The effect appears to be robust. Across five studies, Clark et al. report that exposure to immoral behaviour increases beliefs in free will, and that this increase is mediated in part by motivation to punish immoral behaviour.
Consider two of the studies in particular. In Study 1, Clark et al. had two groups of participants read an article. One group read a story of moral corruption; the second read a morally neutral story. Participants then answered a series of questions designed to measure beliefs in issues relevant to free will (e.g., ‘People have complete free will’). Answers were rated on a scale of 1-5. Participants who read about moral corruption offered higher answers overall: a result Clark et al. take to demonstrate “that immoral behaviour can motivate broad beliefs about free will” (forthcoming). In Study 3, students in a university course received an e-mail either informing them that after their last test, a cheat sheet had been found, or informing them of a morally neutral upcoming class activity. Students were then asked to fill out a brief survey that measured free will beliefs as well as opinions about appropriate punishment for cheating. Students who received the e-mail about the cheat sheet demonstrated both higher ratings in response to free will questions, as well as higher punishment recommendations, in comparison to students who received a neutral e-mail.
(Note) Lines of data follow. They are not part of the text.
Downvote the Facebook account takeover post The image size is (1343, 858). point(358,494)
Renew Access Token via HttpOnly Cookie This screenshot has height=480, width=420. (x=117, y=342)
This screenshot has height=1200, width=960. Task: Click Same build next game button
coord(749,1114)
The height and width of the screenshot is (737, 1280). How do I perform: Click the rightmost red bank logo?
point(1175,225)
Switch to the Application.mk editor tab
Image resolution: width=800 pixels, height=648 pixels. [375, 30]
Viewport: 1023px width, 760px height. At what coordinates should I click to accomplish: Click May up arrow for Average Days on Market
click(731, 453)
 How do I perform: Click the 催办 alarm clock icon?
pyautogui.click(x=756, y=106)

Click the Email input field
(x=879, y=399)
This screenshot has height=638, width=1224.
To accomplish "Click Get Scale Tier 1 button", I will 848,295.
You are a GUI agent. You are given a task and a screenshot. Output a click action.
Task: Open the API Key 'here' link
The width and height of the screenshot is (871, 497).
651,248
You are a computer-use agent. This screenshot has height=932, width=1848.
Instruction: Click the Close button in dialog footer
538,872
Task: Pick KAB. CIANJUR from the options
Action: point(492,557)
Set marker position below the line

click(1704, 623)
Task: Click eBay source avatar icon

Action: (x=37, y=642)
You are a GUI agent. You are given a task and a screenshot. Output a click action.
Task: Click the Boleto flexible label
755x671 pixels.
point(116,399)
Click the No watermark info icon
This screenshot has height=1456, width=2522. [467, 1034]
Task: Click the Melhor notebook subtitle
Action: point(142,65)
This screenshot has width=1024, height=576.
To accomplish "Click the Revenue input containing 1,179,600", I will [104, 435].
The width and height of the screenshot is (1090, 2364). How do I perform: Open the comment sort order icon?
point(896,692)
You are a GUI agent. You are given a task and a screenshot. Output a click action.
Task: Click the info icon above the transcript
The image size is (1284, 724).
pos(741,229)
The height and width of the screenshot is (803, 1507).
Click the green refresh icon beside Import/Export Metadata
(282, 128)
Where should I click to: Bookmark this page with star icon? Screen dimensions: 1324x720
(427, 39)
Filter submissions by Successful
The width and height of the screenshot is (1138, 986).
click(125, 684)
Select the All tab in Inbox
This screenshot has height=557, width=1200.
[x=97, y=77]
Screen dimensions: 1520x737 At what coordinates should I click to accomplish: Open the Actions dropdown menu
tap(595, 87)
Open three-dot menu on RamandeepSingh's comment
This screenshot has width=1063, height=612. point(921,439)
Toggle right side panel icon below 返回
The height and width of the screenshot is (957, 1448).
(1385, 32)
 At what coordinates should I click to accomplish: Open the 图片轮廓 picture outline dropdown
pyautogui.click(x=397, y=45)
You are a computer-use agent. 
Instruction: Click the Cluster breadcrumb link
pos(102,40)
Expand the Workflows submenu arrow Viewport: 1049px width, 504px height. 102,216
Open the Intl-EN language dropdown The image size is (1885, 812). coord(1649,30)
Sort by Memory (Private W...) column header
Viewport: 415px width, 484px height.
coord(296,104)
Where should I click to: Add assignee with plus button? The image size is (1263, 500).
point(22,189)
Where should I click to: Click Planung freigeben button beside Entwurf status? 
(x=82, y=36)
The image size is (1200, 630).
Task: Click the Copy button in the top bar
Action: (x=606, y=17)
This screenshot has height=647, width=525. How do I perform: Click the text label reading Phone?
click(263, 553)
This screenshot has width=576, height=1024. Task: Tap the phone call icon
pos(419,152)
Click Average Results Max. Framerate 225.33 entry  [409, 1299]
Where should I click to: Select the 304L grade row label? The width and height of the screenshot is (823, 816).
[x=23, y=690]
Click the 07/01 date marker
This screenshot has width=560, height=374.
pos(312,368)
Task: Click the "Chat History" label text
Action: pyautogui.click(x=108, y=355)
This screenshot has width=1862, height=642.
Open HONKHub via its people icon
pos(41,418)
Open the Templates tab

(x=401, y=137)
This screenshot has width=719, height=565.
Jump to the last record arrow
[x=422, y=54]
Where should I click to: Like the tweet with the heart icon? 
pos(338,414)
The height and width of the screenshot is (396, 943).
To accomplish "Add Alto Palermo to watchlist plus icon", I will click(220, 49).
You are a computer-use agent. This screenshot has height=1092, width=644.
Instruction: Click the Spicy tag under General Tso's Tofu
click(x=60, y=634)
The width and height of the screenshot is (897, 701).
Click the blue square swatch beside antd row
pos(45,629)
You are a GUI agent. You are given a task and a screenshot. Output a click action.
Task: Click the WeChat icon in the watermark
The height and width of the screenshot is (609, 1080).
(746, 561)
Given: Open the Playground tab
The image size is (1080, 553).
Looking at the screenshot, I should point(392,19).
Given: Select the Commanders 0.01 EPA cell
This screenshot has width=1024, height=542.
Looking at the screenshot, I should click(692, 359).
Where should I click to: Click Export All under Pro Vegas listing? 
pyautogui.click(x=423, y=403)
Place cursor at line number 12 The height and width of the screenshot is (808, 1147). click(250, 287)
What kind of claims do these studies warrant? As Clark et al. note, the belief in free will has sources other than the motivation to punish. So these results do not indicate that motivation to punish, or cognitive contact with immoral behaviour, creates belief in free will. Rather these results indicate that on scales designed to measure free will beliefs, such cognitive contact increases what the scales measure to a significant degree. In the abstract (and throughout the paper) Clark et al. gloss this fact variously as follows: motivation to punish or hold responsible is “a key factor promoting belief in free will”; participants report “greater belief in free will after considering an immoral action”; notification of cheating in one’s class “led to increased free will beliefs.”
Here is a proposal. Cognitive contact with immoral behaviour (e.g., reading a story about or hearing about someone’s morally wrong action) causes an increase in strength of conviction regarding the existence of free will. If Clark et al. are right, it does so (at least in part) via motivation to punish. Further, Clark et al. maintain that the effect goes beyond the attribution of free will to an individual. It looks like an individual’s conviction regarding free will on the whole is also impacted.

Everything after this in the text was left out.